Christophe Honoré retrouve sa veine Chansons d’amour et nous «enchante» avec ce film au ton de comédie douce-amère qui nous offre des moments simplement magiques. La cellule centrale (et familiale) du film, c’est Madeleine (Deneuve pour la partie contemporaine, irrésistible de modernité, Ludivine Sagnier dans les 60’s), sa fille (Chiara de plus en plus Mastroianni), son amant et ex-mari (Milos Forman!) et son mari actuel un rien «boring» et «straight» (Michel Delpech, re-!).

Vont graviter autour d’eux l’éternel amoureux déçu du personnage de Chiara Mastroianni ainsi que son amant homosexuel. Ces deux hommes de sa vie, interprétés par Louis Garel (toujours espiègle mais beaucoup plus grave) et l’américain Paul Schneider (séduisant) sont ceux qui vont entraîner, malgré eux, sa chute, sa perte, son abandon.

L’histoire (les histoires) est grave mais le ton jamais lourd, et c’est là toute la réussite du film de Christophe Honoré. Cette légèreté qui fait que l’on se prend à fredonner des textes qui, sous des aspects de ritournelles évidentes, sont emprunts d’une gravité légère.

Les Biens Aimés brasse de nombreux thèmes relativement universels autour de l’amour, de la famille (que l’on a, que l’on choisit, que l’on fantasme) avec une réelle liberté, celle d’un réalisateur, d’un compositeur, de deux conteurs qui parviennent toujours à nous entrainer dans leur petit monde, à nous immerger dans une histoire qui n’est pas la nôtre, dès la première scène, si bien qu’à la fin, on se dit que ces refrains nous semblent bien familiers.

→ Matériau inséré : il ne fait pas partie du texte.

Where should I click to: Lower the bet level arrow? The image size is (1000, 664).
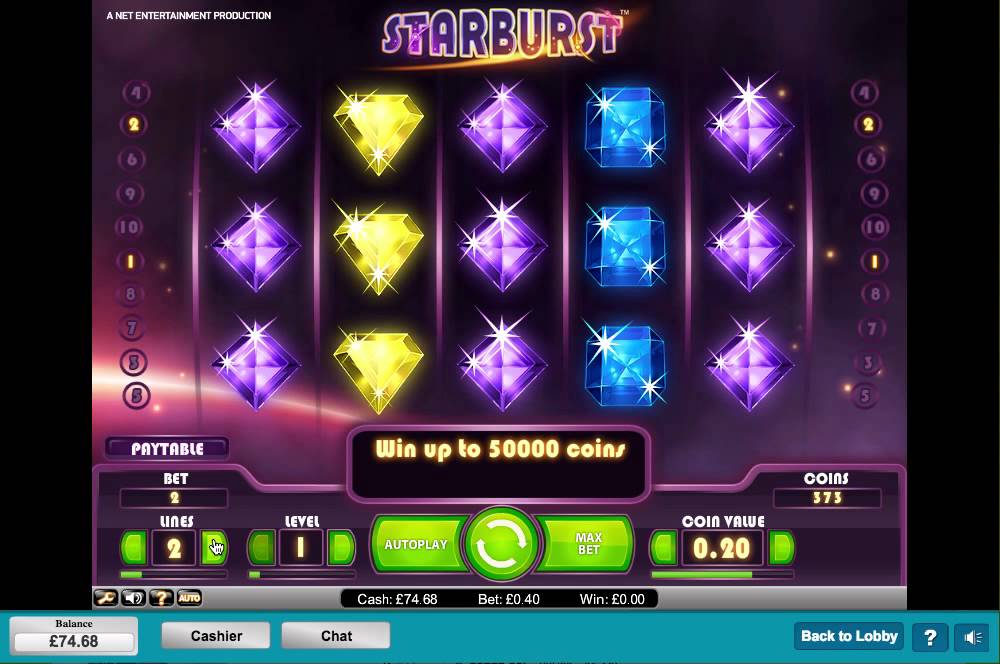click(261, 547)
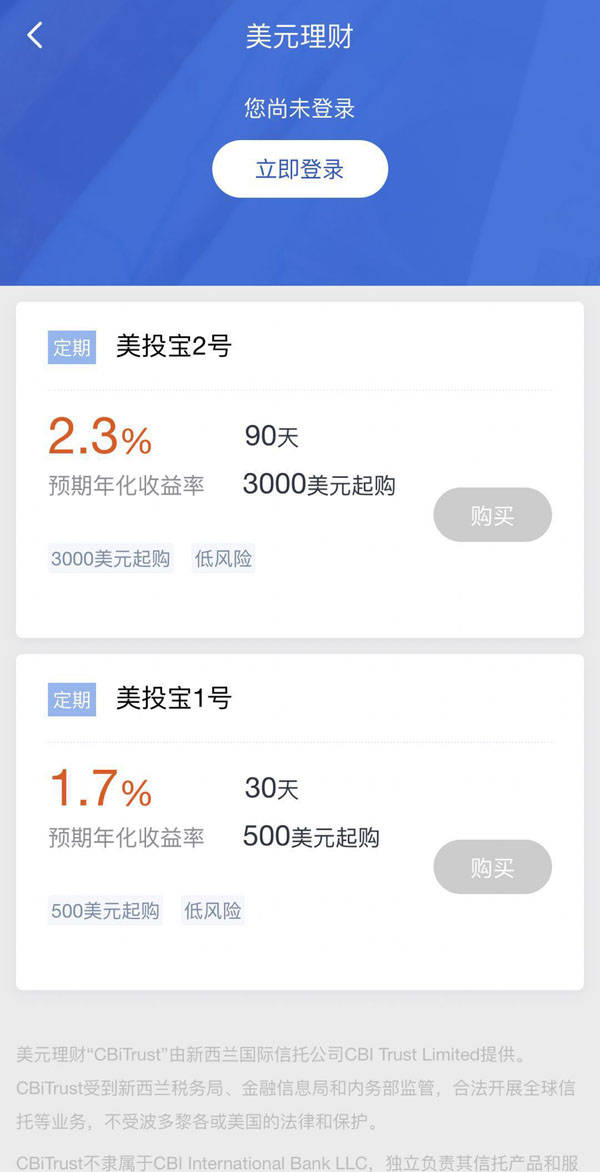Tap the 您尚未登录 status text
This screenshot has height=1172, width=600.
pos(299,108)
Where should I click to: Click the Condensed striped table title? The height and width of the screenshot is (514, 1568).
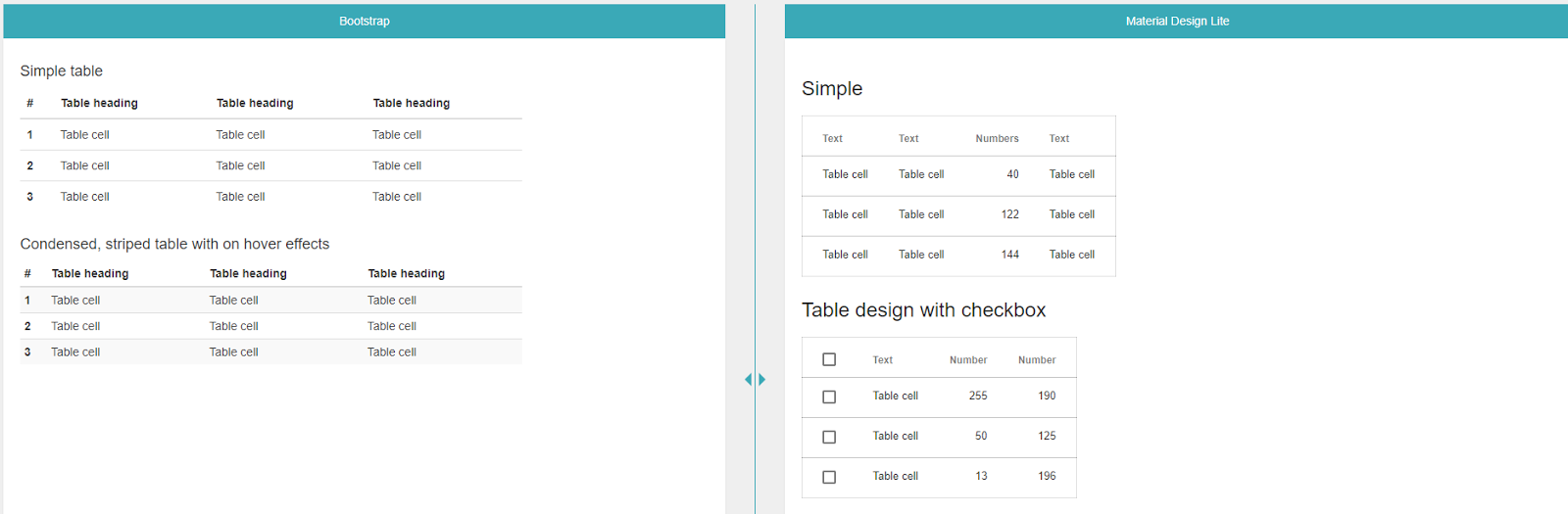[174, 245]
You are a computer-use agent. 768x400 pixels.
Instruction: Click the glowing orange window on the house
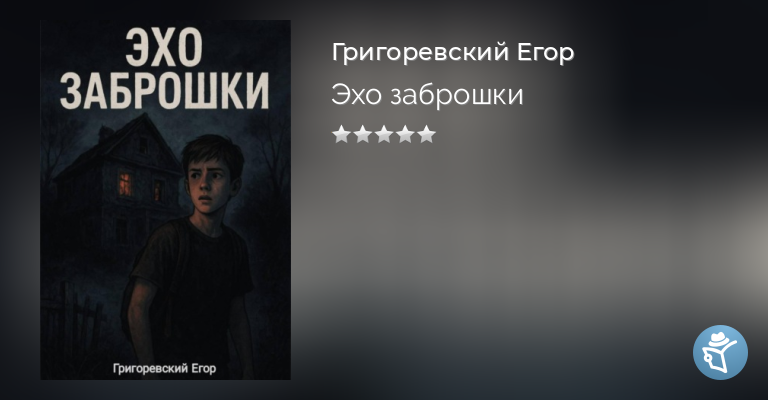(125, 185)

PALMARÈS 2011, CHRONIQUE D’UNE PALME ANNONCÉE
La cérémonie de clôture est toujours un moment particulier, dernière montée des marches, pronostics au vu des équipes rappelées, journalistes assis-e-s partout devant les écrans dans le palais. Ça y est, tout le monde est prêt.

Le jury de la Caméra d’or, qui récompense un premier film, toutes sections confondues, revient à Las Acacias, petit roadmovie de la Semaine de la Critique, alors que cette sélection comptait des films dont tout le monde va parler comme Snowtown ou Take Shelter, première petite déception.

Mais la grande déception du jour, c’est de voir Terrence Malick recevoir la Palme d’Or pour son plus mauvais film. On l’a dit, Tree of Life – surnommé par ses détracteurs «le tryptique National Geographic/ film arty à la caméra jokari/ Viva la vie de Lelouch» – est un film mal conçu, longuet, ennuyeux, et, surtout, militant. Le film prend clairement le parti de dire que Dieu est partout, mais surtout dans la famille. Plus normatif, tu meurs.

On se réjouit quand même pour le prix de la mise en scène remis au très «réalisé» Drive et surtout au prix du jury magnifiquement reçu par Maïwenn pour son très beau Polisse.

On est très triste pour Almodóvar qui avait su se renouveler avec un très beau film, on est déçu pour Tilda Swinton, absolument extraordinaire dans We Need To Talk About Kevin.

Un peu la chronique d’une palme annoncée depuis deux ans, la seule surprise étant que le film pré-palmé est un ratage monumental.